Add to this Facebook and reading blogs.

It’s funny because it’s true.
It is also tragic and ominous….. because it’s true.

Agreed. 100% agreed.

The old days time waster was cigarette smoking. Roll your own, fire it up, long drags = zero productivity. Quite often on an hourly basis

When we built a new house a few years ago, I was onsite every day with a hammer in my had doing th menial jobs that usually an apprentice would do.
It annoyed me the amount of time the main builder spent on his phone, and I was paying about $60 per hour for the privilege.

There are elements of farce in the cost of living index.But comparison of prices against wages of the time is certainly sobering. In the early 50s a tradesman without overtime earned about L14 per week; a new car was L700 or so usually without heater or radio, plus a trade in at forced discount. Tyre for a light car typically L8 and half the life of moderns..I have a basic mantle radio; albeit wood cabinet; L43 in 1949!!.

    Inflation is only good for the politicians, banksters and multiple property owners….until their customers are broke, and it’s pretty close to that …

Technology has alot to answer for ..

Most have been sucked in by it…pun intended…

And look at me here as well….

The reality is my best times are away from cellphone reception…

The issues today is everyone is use to instant gratification, and if you are self employed and you don’t answer you phone or email people will go elsewhere… there is very little loyalty these days…

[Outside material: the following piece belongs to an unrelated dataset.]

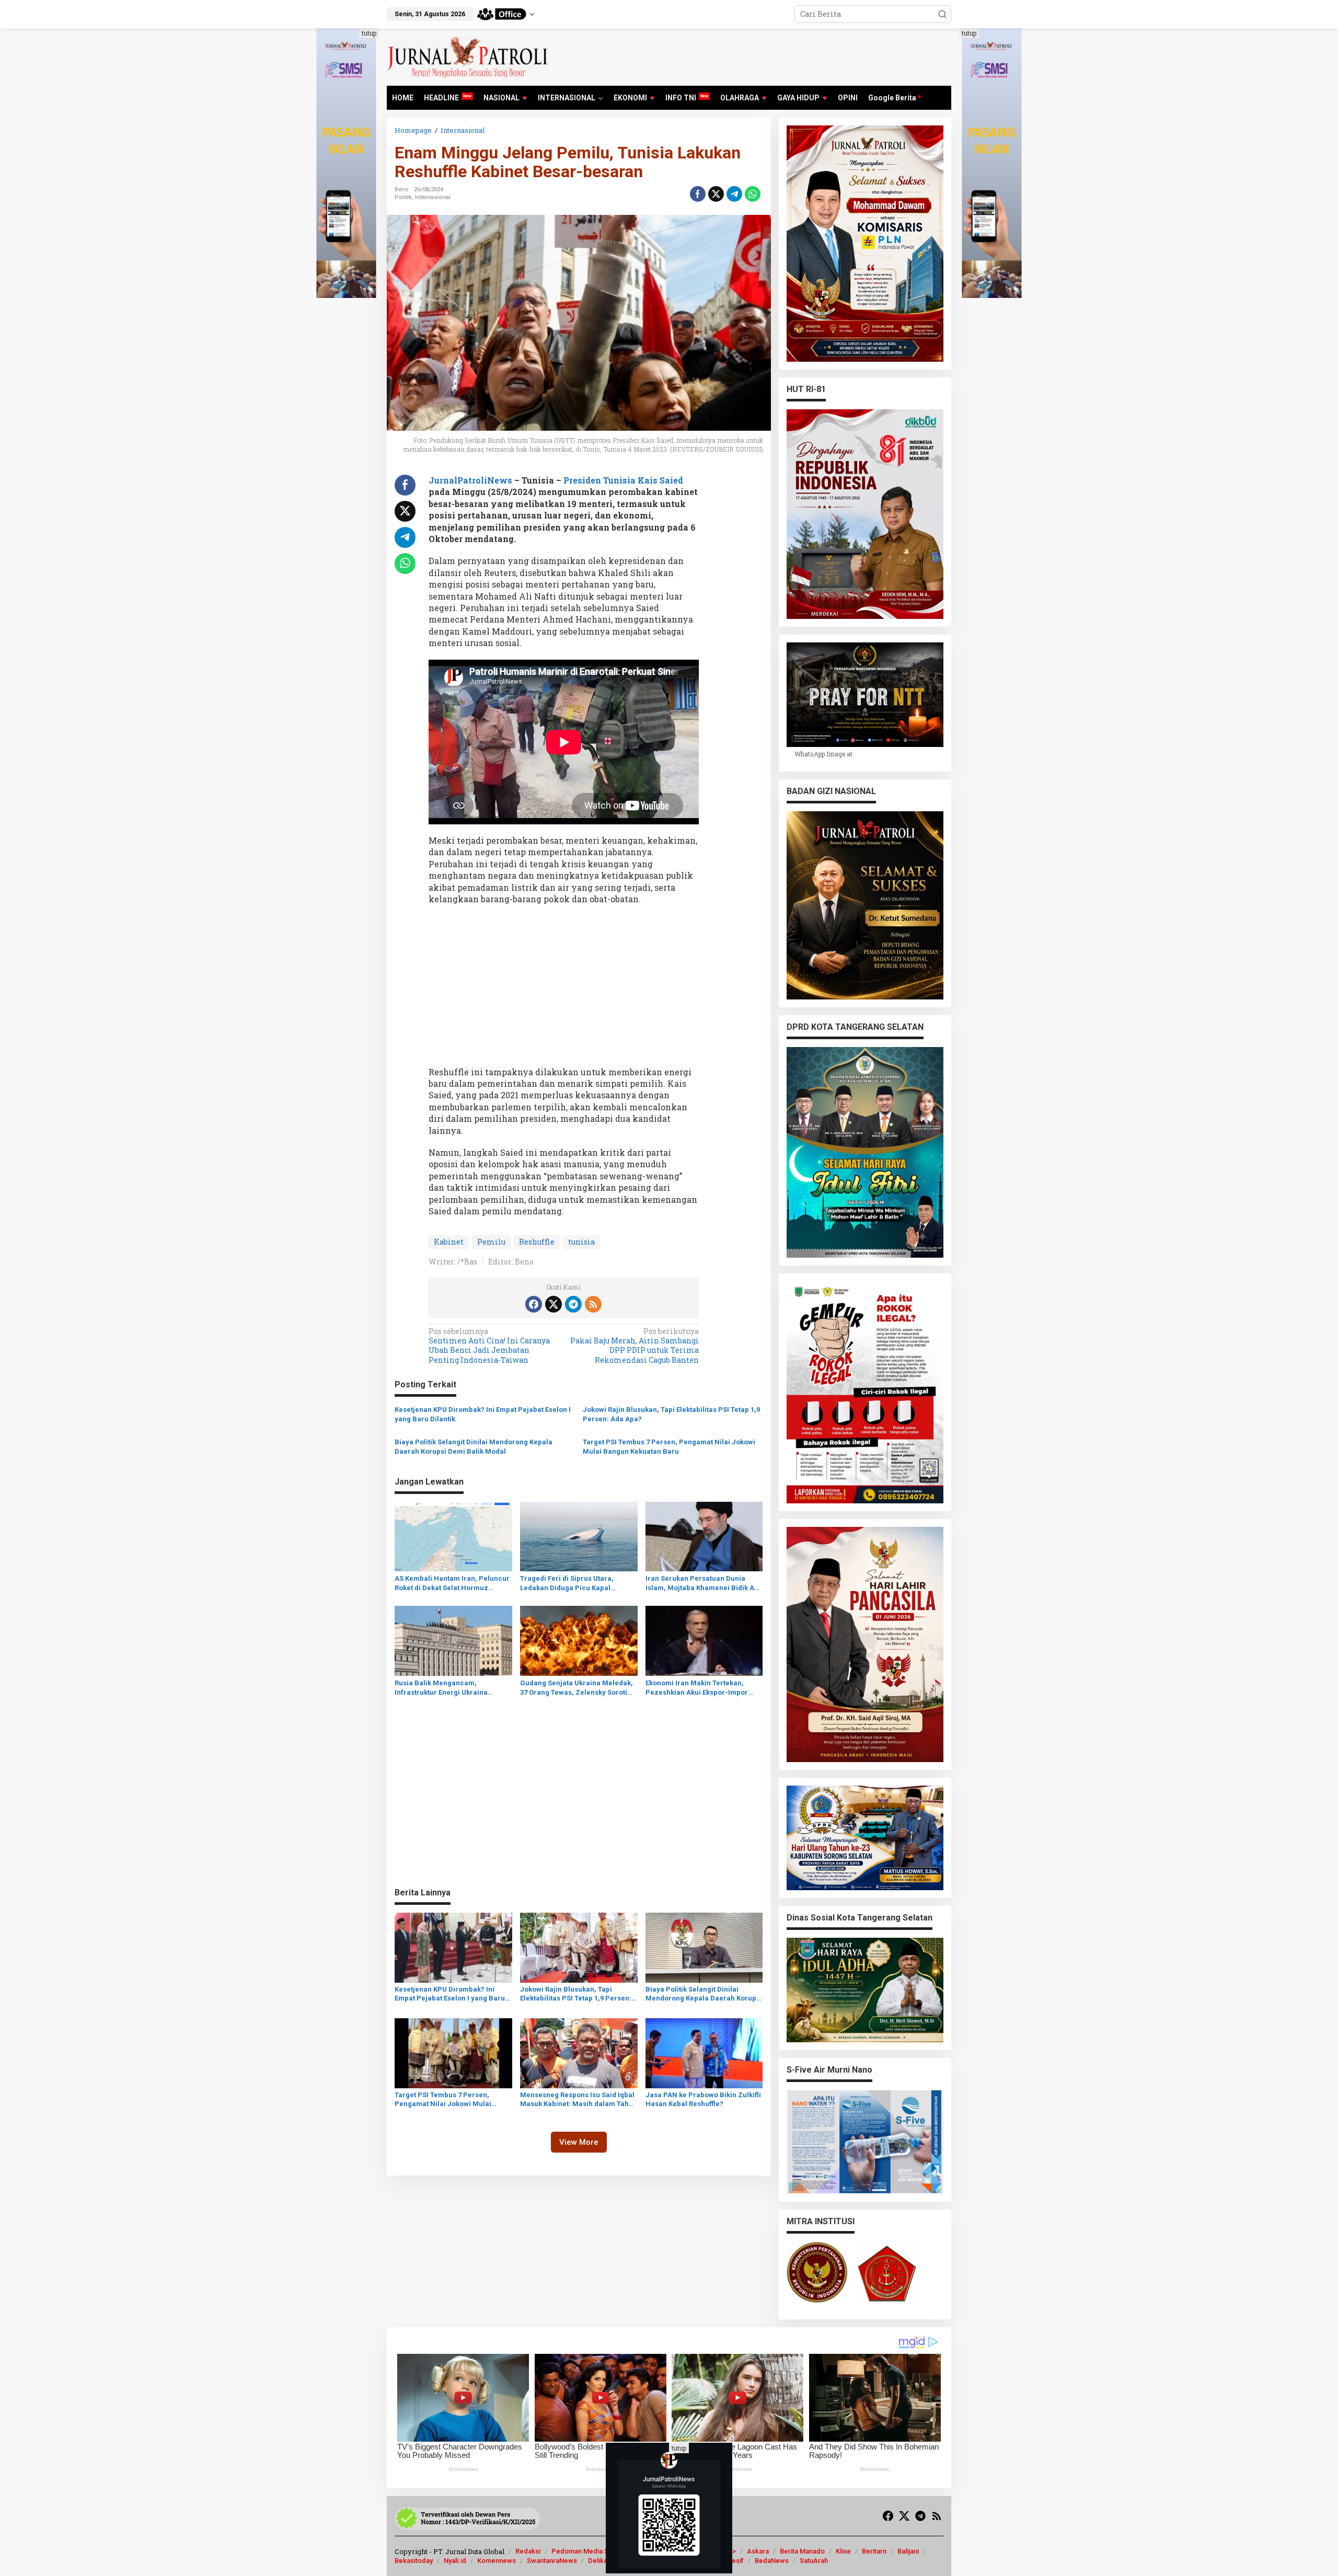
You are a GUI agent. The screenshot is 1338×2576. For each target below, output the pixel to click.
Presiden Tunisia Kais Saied (623, 480)
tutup (369, 33)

It’s a long road back….and I’m not sure it’s possible….if only for a few ..

Perhaps if the cost of living wasn’t so high compared to wages, the self employed might be able to use more of the skills they are best at…

Just come from a job in waihi where to better than average paid couple are living in a caravan to afford a home….. because the cost to build is outrageous…..

Say no more

I had a similar experience in Auckland when hiring a firm of carpenters on a development. One carpenter in particular spent half a day on his mobile. When I queried him to stop answering his mobile in my time he blurted out it was another business he was dependent on. Consequently I asked his boss to please remove him from my job and replace him with another.

Back on the days before cell phones I would would be on the phone at 6 in the morning, make a whole lot of calls, go to work come home and be on the phone til 11 at night, go to bed, repeat. Now most of the business is taken place between 7 and 6. And workers who use cell phones indiscriminately get their arses kicked.